Read more: Local, State, Health
ONONDAGA COUNTY -- At nearly 600-million dollars, Onondaga County's Medicaid budget accounts for about 40 percent of the county's property taxes. Since the county beefed up its Medicaid Fraud Unit two years ago with investigators and special computer software taxpayers have been saving millions of dollars by exposing such things as the recipient who claimed she visited the emergency room 108 times last year, or the man with 155 prescriptions.
Action News obtained a Medicaid fraud report compiled by the County Department of Social Services. Since the beginning of this year, investigators checked into 597 tips and uncovered 382 discrepancies resulting in case denials. They also denied 300 people who misrepresented their income, secured 185-thousand dollars in repayments for medicaid and exposed 150-thousand dollars in overpayments. Overall they uncovered 1-point-3 million dollars in potential fraud.
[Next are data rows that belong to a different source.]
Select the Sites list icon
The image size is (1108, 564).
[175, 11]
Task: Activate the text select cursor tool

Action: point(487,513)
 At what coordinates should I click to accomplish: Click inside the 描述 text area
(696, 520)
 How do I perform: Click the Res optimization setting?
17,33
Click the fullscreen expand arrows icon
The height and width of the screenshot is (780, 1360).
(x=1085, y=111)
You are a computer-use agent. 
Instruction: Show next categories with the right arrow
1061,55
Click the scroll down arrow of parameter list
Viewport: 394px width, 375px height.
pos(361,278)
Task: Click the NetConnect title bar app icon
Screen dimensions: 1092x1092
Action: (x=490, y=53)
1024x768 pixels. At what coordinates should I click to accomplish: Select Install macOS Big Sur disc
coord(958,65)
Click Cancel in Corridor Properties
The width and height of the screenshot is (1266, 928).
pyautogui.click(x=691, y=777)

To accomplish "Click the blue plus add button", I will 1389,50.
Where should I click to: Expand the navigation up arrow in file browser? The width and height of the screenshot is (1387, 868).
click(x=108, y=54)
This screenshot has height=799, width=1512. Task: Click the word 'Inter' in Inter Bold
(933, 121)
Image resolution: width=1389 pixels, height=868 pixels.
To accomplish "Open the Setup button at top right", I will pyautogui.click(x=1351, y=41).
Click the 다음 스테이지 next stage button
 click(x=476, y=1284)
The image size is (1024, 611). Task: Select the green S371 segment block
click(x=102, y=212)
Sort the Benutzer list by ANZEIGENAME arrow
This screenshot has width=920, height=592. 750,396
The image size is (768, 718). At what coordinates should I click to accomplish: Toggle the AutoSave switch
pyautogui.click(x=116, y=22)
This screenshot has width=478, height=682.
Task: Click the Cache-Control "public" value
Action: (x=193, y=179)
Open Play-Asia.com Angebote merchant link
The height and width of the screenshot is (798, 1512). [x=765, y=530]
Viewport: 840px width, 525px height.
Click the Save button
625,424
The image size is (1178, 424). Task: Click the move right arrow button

The County referred 26 cases, worth 210-thousand dollars in potential fraud to the District Attorney's Office. According to Chief Deputy District Attorney Rick Trunfio, "when it gets referred to us... the level of intent and fraud is so bad or they just haven't cooperated with the agency."
Truynfio says the D.A.'s Office has an assistant prosecutor who specifically handles medicaid fraud. That prosecutor may become even busier. Onondaga County Social Services Commissioner David Sutkowy revealed his investigators have uncovered a potentially widespread problem with unlicensed home health care providers who are padding their hours or not providing care to Medicaid patients. "The referrals we got were from the County Department of Long Term Care based on suspicions they had."
The Mahoney administration now wants to expand its efforts with new procedures and computer programs like voice recognition software to prevent Medicaid fraud from happening in the first place.